> **What is being asked**
List each line of the data that holds the word "computer".

(Extracted information)

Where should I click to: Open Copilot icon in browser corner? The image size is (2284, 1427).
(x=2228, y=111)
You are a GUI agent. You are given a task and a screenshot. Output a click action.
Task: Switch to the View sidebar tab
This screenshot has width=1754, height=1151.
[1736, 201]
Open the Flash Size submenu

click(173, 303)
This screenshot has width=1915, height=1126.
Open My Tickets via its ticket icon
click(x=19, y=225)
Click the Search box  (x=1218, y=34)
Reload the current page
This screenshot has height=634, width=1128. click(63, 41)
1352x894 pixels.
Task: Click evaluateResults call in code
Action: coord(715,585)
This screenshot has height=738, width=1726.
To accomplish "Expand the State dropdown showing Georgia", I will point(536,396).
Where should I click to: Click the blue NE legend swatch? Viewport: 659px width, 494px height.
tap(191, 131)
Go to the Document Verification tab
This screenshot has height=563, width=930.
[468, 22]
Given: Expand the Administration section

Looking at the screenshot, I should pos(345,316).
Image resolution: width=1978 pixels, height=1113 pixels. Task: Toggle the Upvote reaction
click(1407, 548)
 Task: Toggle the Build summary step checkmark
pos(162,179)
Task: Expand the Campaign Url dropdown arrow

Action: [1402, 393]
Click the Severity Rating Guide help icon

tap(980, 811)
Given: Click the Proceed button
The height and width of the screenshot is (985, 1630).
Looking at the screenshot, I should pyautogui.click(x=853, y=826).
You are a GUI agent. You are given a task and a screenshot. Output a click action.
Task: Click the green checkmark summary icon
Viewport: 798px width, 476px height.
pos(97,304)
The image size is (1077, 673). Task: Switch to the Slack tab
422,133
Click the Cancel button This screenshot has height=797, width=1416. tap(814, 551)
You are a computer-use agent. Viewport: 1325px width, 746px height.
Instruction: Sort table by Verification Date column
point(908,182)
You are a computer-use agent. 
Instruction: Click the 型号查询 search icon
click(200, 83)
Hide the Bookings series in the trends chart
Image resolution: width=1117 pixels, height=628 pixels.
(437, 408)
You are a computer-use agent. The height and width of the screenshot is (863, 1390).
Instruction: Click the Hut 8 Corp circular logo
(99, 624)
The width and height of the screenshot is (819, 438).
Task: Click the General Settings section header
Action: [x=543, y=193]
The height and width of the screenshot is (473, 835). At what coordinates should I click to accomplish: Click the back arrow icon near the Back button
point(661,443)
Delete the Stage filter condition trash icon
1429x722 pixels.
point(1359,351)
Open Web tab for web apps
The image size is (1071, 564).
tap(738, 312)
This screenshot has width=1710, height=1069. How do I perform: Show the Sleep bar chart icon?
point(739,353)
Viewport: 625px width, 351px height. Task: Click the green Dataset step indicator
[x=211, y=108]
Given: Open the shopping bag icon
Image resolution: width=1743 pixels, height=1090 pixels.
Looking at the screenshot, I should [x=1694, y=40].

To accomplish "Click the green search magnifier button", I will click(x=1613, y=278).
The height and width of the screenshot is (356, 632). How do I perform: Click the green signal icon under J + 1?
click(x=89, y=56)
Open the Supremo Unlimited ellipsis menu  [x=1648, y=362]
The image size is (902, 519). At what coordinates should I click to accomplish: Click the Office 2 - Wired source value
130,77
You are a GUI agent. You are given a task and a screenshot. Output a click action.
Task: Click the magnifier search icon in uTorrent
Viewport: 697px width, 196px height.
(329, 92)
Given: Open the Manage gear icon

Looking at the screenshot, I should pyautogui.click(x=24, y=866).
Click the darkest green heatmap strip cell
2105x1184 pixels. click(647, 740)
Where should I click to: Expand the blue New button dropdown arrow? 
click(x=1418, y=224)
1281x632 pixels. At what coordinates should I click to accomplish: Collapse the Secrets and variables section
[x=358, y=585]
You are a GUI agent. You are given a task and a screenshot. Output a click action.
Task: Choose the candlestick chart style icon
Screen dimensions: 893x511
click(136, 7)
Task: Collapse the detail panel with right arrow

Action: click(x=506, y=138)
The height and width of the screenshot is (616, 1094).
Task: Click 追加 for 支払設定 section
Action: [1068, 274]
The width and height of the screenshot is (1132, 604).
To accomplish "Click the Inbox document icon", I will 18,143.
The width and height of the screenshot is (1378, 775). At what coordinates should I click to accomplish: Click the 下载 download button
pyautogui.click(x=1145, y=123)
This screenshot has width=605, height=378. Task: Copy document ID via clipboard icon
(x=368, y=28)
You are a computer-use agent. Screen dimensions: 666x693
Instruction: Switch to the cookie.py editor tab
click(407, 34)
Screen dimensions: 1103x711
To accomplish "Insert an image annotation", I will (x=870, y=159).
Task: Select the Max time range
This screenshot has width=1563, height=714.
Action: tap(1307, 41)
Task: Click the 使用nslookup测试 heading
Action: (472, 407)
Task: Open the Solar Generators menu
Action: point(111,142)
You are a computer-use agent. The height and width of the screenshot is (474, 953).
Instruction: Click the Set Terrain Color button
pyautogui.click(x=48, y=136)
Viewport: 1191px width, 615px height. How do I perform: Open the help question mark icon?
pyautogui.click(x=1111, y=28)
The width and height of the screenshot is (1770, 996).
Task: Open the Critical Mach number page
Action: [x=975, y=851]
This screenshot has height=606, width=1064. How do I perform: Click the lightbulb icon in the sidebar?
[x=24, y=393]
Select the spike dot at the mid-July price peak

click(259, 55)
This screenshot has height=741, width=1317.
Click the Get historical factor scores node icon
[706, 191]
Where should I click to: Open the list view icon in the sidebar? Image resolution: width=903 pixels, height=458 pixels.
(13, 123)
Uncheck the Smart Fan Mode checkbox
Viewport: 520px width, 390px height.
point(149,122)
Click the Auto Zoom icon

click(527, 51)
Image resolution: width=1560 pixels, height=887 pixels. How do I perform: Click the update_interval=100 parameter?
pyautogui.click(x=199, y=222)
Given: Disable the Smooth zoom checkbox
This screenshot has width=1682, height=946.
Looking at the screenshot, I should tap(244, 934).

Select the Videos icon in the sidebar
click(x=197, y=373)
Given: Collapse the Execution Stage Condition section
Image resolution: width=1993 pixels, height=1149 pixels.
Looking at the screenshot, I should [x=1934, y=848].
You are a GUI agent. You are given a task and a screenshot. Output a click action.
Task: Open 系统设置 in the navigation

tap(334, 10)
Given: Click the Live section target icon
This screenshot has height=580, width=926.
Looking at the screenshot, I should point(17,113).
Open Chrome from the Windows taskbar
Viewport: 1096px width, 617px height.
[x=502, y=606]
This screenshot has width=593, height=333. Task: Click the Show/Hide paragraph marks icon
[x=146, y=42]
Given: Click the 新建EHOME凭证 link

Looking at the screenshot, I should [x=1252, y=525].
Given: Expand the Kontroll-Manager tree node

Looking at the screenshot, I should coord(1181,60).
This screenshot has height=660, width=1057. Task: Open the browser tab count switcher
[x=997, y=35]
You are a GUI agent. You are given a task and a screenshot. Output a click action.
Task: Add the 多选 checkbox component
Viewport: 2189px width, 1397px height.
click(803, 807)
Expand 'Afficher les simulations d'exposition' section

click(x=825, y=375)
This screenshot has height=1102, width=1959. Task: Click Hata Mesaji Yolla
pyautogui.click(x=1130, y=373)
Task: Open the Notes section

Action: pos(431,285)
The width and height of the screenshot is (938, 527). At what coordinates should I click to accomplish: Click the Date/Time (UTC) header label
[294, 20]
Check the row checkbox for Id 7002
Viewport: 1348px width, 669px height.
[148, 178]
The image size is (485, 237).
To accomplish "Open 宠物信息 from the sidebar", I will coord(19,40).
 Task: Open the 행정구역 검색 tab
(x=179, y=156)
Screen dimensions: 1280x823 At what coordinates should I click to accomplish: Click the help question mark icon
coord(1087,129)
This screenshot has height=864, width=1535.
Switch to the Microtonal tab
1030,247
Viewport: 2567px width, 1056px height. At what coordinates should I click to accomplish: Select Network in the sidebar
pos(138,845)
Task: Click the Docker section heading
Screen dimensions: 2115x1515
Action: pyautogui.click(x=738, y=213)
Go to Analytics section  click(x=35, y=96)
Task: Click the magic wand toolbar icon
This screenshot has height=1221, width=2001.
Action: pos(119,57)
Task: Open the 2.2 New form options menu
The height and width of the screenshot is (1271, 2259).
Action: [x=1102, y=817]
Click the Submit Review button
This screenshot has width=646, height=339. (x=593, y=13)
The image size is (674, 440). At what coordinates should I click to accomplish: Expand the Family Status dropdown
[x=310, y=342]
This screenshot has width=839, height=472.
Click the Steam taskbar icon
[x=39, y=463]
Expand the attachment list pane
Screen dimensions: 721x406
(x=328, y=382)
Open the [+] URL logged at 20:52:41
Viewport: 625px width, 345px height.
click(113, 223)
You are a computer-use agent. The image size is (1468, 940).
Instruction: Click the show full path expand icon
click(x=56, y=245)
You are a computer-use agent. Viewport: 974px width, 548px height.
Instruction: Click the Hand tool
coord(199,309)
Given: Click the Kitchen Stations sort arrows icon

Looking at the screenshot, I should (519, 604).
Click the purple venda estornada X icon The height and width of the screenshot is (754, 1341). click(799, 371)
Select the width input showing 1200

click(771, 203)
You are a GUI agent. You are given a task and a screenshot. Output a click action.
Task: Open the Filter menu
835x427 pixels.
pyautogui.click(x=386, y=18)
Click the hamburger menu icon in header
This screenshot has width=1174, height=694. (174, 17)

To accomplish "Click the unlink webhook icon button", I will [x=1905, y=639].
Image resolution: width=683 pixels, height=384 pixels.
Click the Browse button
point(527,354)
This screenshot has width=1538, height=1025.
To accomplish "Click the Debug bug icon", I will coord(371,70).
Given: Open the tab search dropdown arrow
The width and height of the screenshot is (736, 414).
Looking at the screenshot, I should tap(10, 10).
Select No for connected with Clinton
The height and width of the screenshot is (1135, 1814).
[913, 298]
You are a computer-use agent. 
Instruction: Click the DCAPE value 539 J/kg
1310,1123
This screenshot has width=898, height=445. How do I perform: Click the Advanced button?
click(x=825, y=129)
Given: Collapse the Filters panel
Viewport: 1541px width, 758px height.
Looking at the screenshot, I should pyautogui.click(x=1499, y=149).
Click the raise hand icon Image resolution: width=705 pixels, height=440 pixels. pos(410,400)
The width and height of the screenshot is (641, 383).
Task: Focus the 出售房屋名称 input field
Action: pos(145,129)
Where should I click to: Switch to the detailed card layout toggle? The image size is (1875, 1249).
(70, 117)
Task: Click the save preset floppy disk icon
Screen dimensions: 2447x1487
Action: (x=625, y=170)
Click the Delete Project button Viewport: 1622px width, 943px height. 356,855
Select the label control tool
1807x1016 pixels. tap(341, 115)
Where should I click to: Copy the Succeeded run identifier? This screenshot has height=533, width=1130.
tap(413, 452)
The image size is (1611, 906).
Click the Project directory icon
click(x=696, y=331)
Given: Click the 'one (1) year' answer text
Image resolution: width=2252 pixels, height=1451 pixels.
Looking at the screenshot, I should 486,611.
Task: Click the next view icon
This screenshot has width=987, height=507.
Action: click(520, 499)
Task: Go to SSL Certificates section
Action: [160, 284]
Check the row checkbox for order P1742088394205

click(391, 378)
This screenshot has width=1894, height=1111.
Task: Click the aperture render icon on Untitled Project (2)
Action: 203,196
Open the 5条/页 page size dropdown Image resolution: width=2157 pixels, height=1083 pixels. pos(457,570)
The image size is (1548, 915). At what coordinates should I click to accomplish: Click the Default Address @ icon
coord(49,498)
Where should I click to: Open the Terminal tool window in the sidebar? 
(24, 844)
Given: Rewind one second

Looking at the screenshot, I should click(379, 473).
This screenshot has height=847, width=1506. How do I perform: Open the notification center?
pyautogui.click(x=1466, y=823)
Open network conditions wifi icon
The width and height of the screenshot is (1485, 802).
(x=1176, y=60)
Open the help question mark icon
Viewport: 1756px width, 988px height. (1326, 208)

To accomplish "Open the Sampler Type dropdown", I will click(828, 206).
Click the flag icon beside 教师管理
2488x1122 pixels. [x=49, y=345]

(End Extracted information)

> **Result of this exercise**
You are a computer-use agent. Viewport: 1325px width, 746px height.
You are a computer-use agent. 
You are a computer-use agent. The height and width of the screenshot is (863, 1390).
You are a computer-use agent. Screen dimensions: 666x693
You are a computer-use agent. The height and width of the screenshot is (474, 953).
You are a computer-use agent. The image size is (1468, 940).
You are a computer-use agent. Viewport: 974px width, 548px height.
You are a computer-use agent. 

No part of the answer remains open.